In the section of the guestbook script given above, we're using a regular expression match (a conventional match this time, not a substitution-type expression) to untaint the $name variable. Let's pick apart the regular expression so you know what's going on.

Matching regular expressions (as opposed to substitution regular expressions), take the following basic form:

/expression to match/optional modifiers

So, in this case, we're matching the $name variable's contents against the following expression:

^([^<]*)$

Here's an explanation of what each part of the expression is doing:

`^`	The initial caret symbol ^ serves as a "beginning-of-the-string anchor." It doesn't match anything itself, but it means that whatever follows can only match at the very beginning of the string being matched against.
`( )`	The parentheses don't have any effect at all on the matching operation, other than to capture whatever matches inside of them for later backreferencing via the $1 variable.
`[^<]`	The square brackets [ ] allow us to create what is called a "character class." The stuff inside the brackets is a list of characters, any of which can match. Except in this case, there's an initial caret symbol ^ inside the square brackets, and inside the square brackets of a character class an initial caret doesn't serve as a beginning-of-the-string anchor, but instead is a "negation" symbol, meaning that what follows is not a list of characters to be matched, but a list of characters not to be matched. That is, `[^<]` means "match any character whatsoever, except for the < character." It's a bit like the rules of the card game "Fizzbin"; remember that Star Trek episode?

- **Data extract**
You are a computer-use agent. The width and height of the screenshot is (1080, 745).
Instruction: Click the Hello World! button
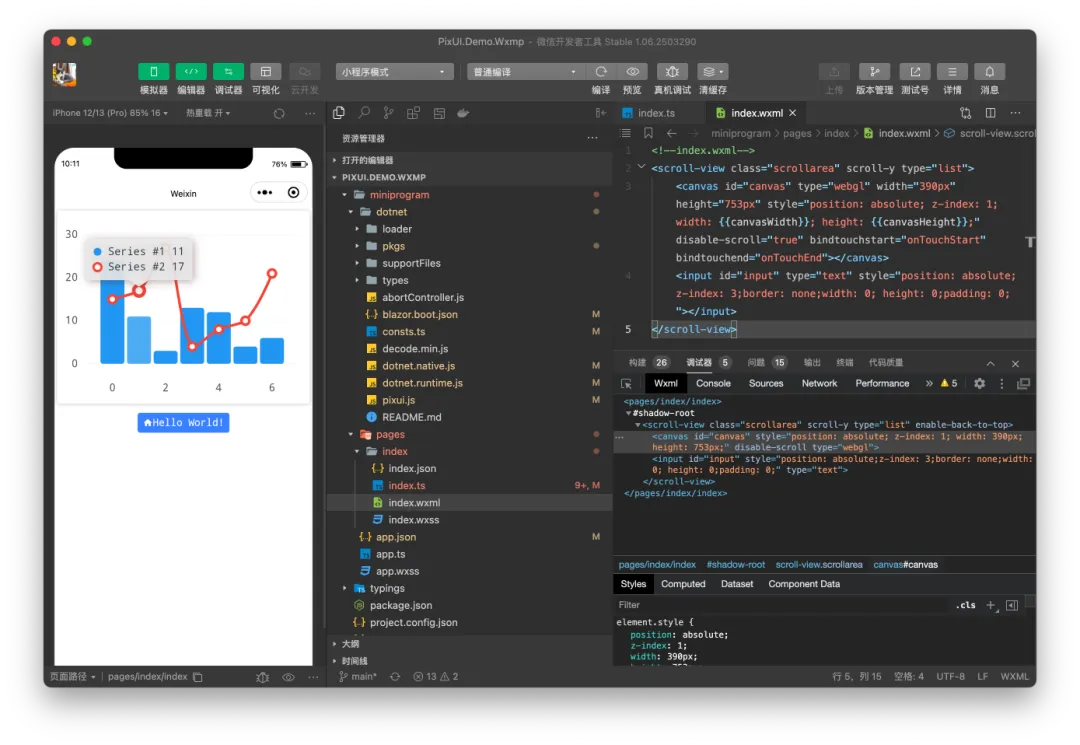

- **Exercise details**
Carry on with the explanation above of the regular expression used to untaint $name in the guestbook script, picking up right after its last sentence.

- **Solved problem**
`*`	The asterisk means that whatever character comes before it (or whatever character class comes before it, as in this example), can match any number of times, including zero times. In regular expressions we call the * symbol a "quantifier." Don't fall into the trap of thinking that the * symbol works like it does when you use it as a wildcard in DOS or Windows filenames, by the way. It's similar, but not quite the same. When you are wildcarding filenames, the * stands for any character or any string of characters (including no characters at all). In regular expressions, the * doesn't mean anything at all by itself; it only modifies whatever character or character class came immediately before it, telling you how many times it may be repeated (specifically, any number of times from zero to infinity). Because regular expression quantifiers are "greedy," they will try to match as much as they can when they see that asterisk. (Actually, it's a little more complicated than that, but the effect is usually to match as much as possible.)
`$`	Finally, the trailing dollar sign is another anchor, in this case an "end-of-string anchor." It doesn't match anything itself, but says that whatever comes immediately before it can only match successfully if it occurs at the very end of the string.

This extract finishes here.